Unmanned Aerial Vehicles (UAVs)

Overview

Unmanned Aerial Vehicles (UAVs) are an important carrier of embodied intelligence in three-dimensional space. From agricultural crop spraying to logistics delivery, from aerial cinematography to military reconnaissance, drones are profoundly transforming multiple industries. Autonomous drones represent the high integration of perception, planning, and control — real-time decision-making during high-speed three-dimensional motion.

UAV Classification

Rotorcraft, Fixed-Wing, and VTOL

Type	Representative	Advantages	Disadvantages	Typical Applications
Multirotor	DJI Mavic, Crazyflie	Hover, low-speed maneuver, simple	Short endurance, low efficiency	Aerial photography, inspection
Fixed-wing	senseFly eBee	Long endurance, high speed, efficient	Cannot hover, needs runway/catapult	Mapping, long-range inspection
VTOL	Wingtra	Combines hover and cruise	Mechanically complex, difficult transition	Logistics, long-range inspection
Single-rotor	Traditional helicopter	Heavy payload, long endurance	Mechanically complex, high vibration	Agricultural spraying

Quadrotor as Research Platform

Quadrotors are the most commonly used research platform because:

Simple mechanical structure (4 motors + propellers)
Analytically derivable dynamics model
Easy miniaturization (indoor flight)
Rich open-source ecosystem

Quadrotor Dynamics

Coordinate System Definitions

World frame \(\{W\}\): NED (North-East-Down) or ENU (East-North-Up)
Body frame \(\{B\}\): Origin at center of mass, \(x\) forward, \(z\) upward

Rotation matrix \(R \in SO(3)\) transforms from body frame to world frame.

Newton-Euler Equations

Translational equation:

\[ m\ddot{\mathbf{p}} = \begin{bmatrix} 0 \\ 0 \\ -mg \end{bmatrix} + R \begin{bmatrix} 0 \\ 0 \\ T \end{bmatrix} \]

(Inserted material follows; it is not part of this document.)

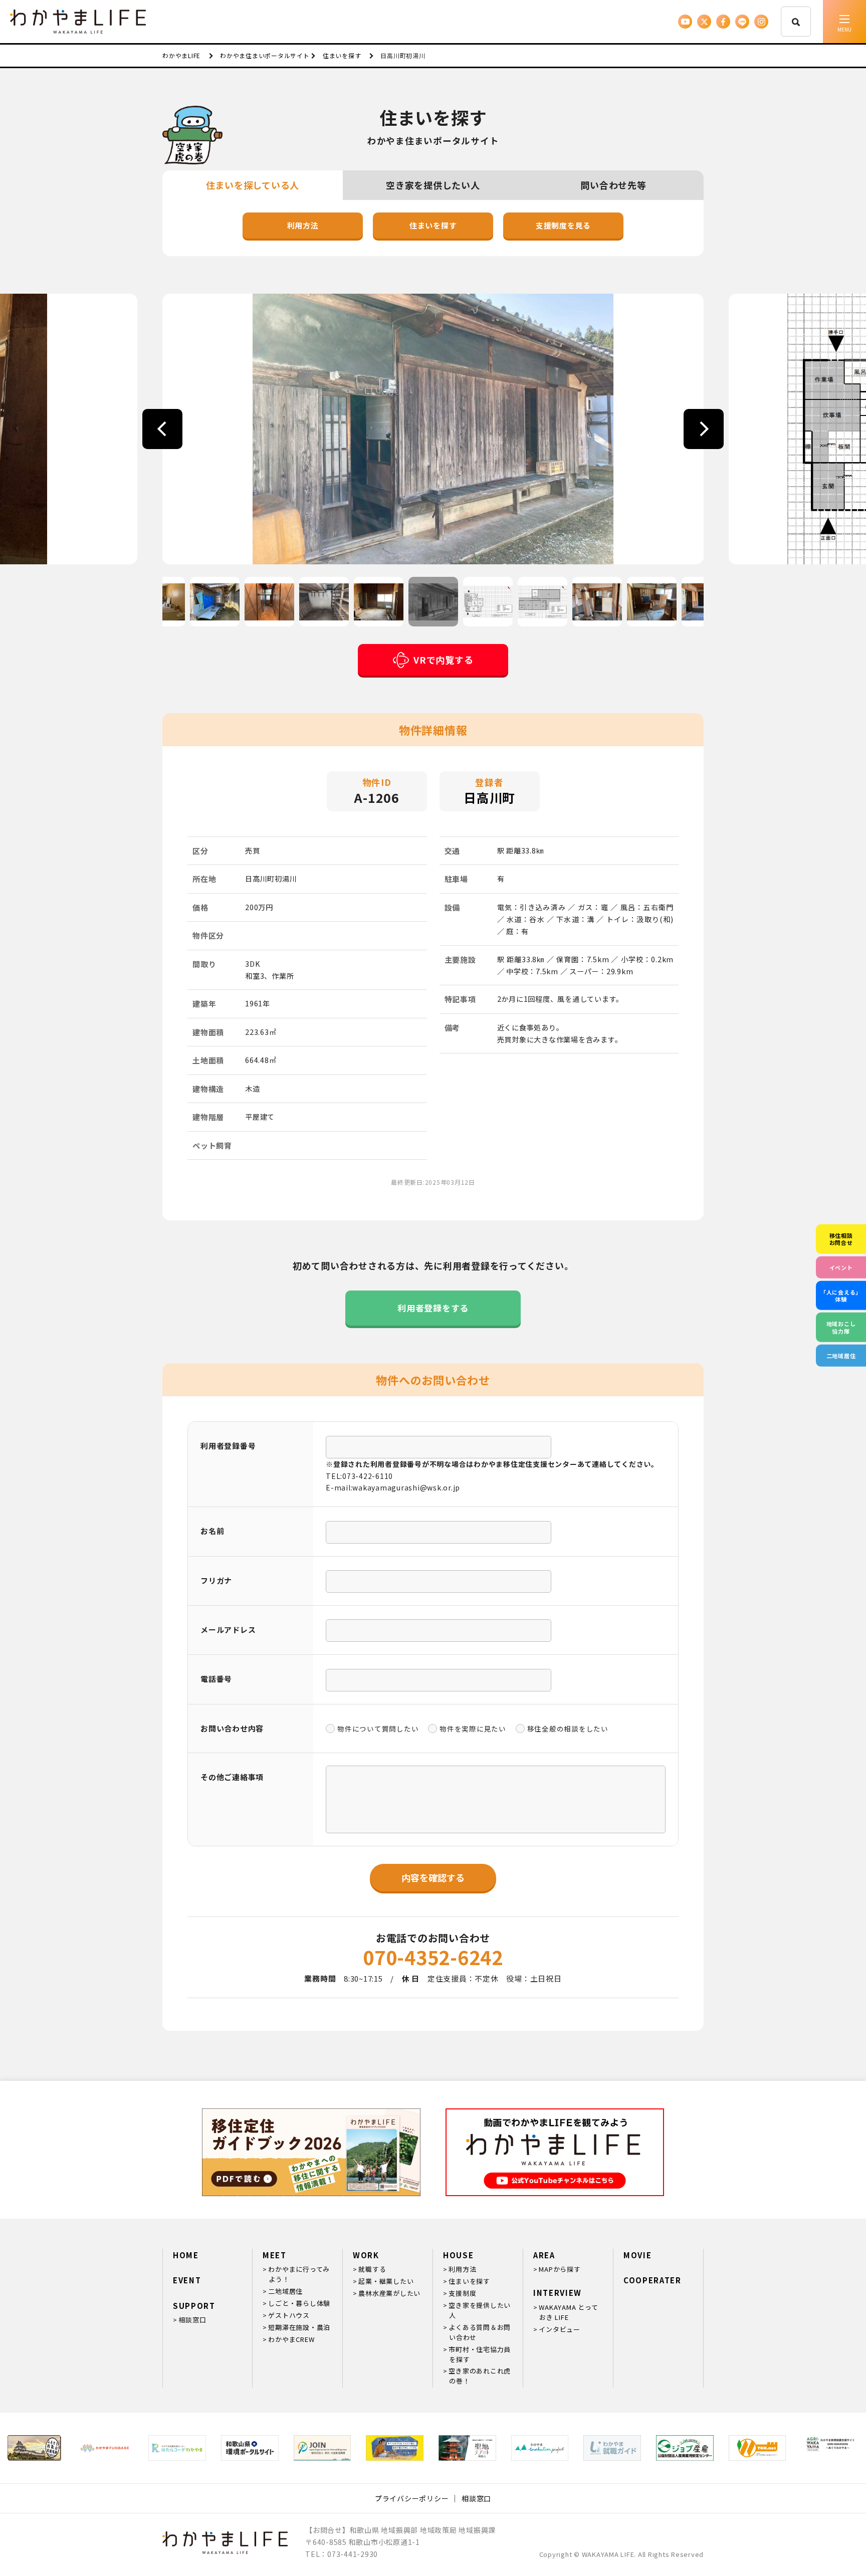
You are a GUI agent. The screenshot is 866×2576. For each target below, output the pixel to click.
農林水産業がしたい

where \(\mathbf{p} = [x, y, z]^T\) is the position in world frame, \(T = \sum_{i=1}^{4} f_i\) is total thrust.

Rotational equation:

\[ J\dot{\boldsymbol{\omega}} = -\boldsymbol{\omega} \times J\boldsymbol{\omega} + \boldsymbol{\tau} \]

where \(J\) is the inertia tensor and \(\boldsymbol{\omega}\) is the body angular velocity.

Thrust and Torque Allocation

The thrust \(f_i\) and rotational speed \(\omega_i\) relationship for four motors:

\[ f_i = k_f \omega_i^2, \quad \tau_i = k_m \omega_i^2 \]

Total thrust and torques:

\[ \begin{bmatrix} T \\ \tau_\phi \\ \tau_\theta \\ \tau_\psi \end{bmatrix} = \begin{bmatrix} 1 & 1 & 1 & 1 \\ 0 & -L & 0 & L \\ L & 0 & -L & 0 \\ -k_m/k_f & k_m/k_f & -k_m/k_f & k_m/k_f \end{bmatrix} \begin{bmatrix} f_1 \\ f_2 \\ f_3 \\ f_4 \end{bmatrix} \]

where \(L\) is the distance from motor to center of mass. This allocation matrix is invertible, so individual motor speeds can be solved from desired thrust and torques.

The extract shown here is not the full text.